Oral: Risk Assessment
Validation and refinement of a predictive model for Sclerotinia sclerotiorum apothecial development in soybean fields
J. WILLBUR (1), H. Lucas (2), B. Mueller (2), S. Chapman (2), M. Kabbage (2), D. Smith (2) (1) University of Wisconsin - Madison, U.S.A.; (2) University of Wisconsin - Madison, U.S.A.

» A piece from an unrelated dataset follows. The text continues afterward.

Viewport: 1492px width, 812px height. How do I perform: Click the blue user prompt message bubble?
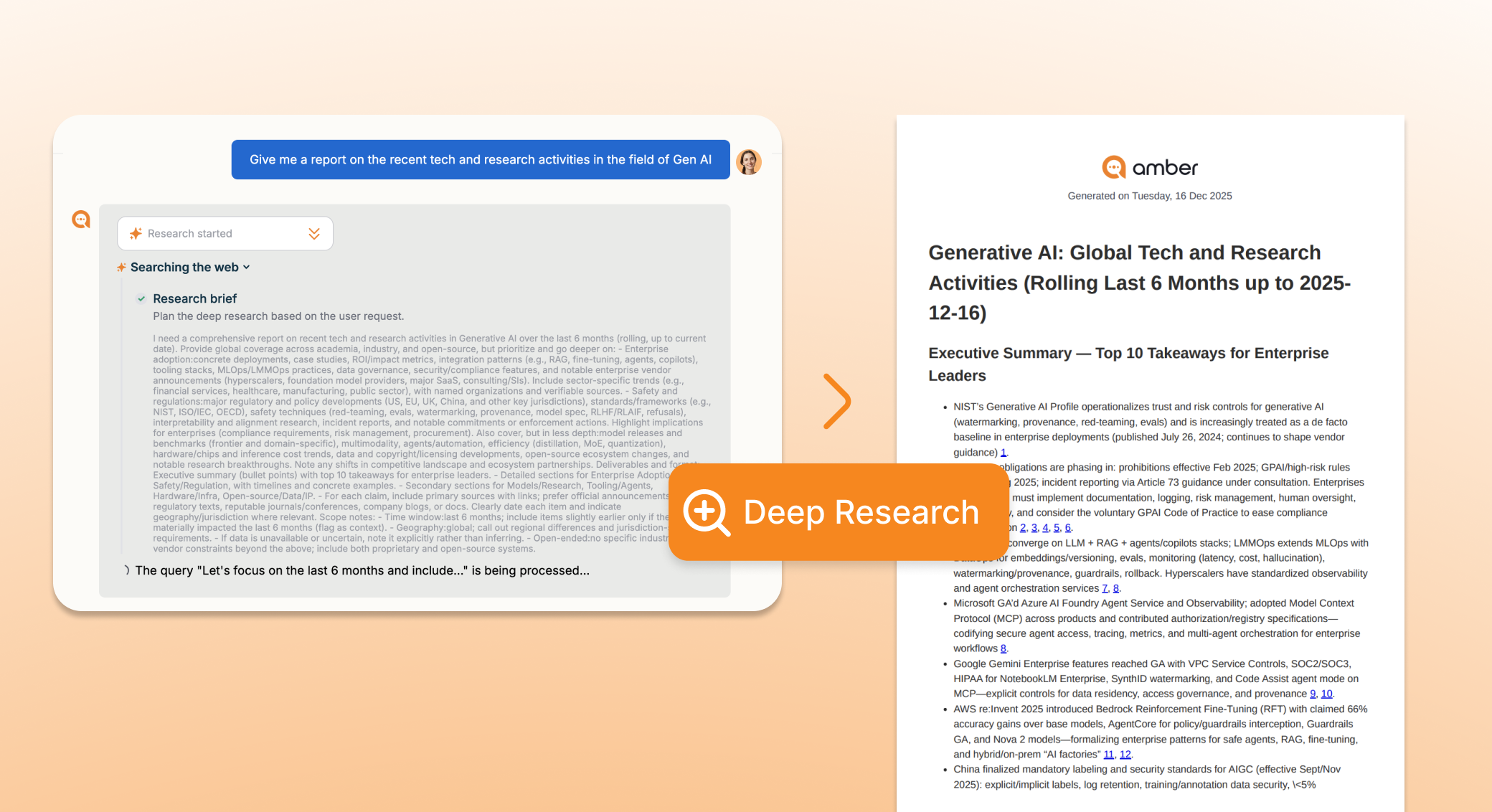pos(480,160)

Sclerotinia stem rot (SSR), caused by Sclerotinia sclerotiorum, is one of the most important yield-limiting diseases of soybean worldwide and is a significant concern in the Great Lakes region of the USA. Phenologically-based fungicide applications are often inefficient, and fungicide application is sometimes unnecessary when weather conditions are not conducive for infection. Weather-based risk assessment tools are sometimes used to more accurately predict the timing of fungicide applications, however, such tools are not currently available for soybeans. In 2014, a logistic regression model using virtual weather data as inputs was developed to predict apothecial germination. The model uses 30-day averages of mean air temperature (r = -0.59, P < 0.01) and maximum leaf wetness (r = 0.35, P < 0.01) to predict the probability of apothecial presence prior to and during the soybean flowering period. In 2015, model-based fungicide applications successfully decreased disease severity and prevented yield loss in field trials. An on-site weather station was also used to validate virtual weather data. Due to inaccuracies in virtual moisture variables, higher resolution virtual weather data was combined with data collected in Wisconsin and Michigan for model refinement. The model will be incorporated into a preliminary web-based user interface to assist growers in effectively timing fungicide applications for integrated SSR management.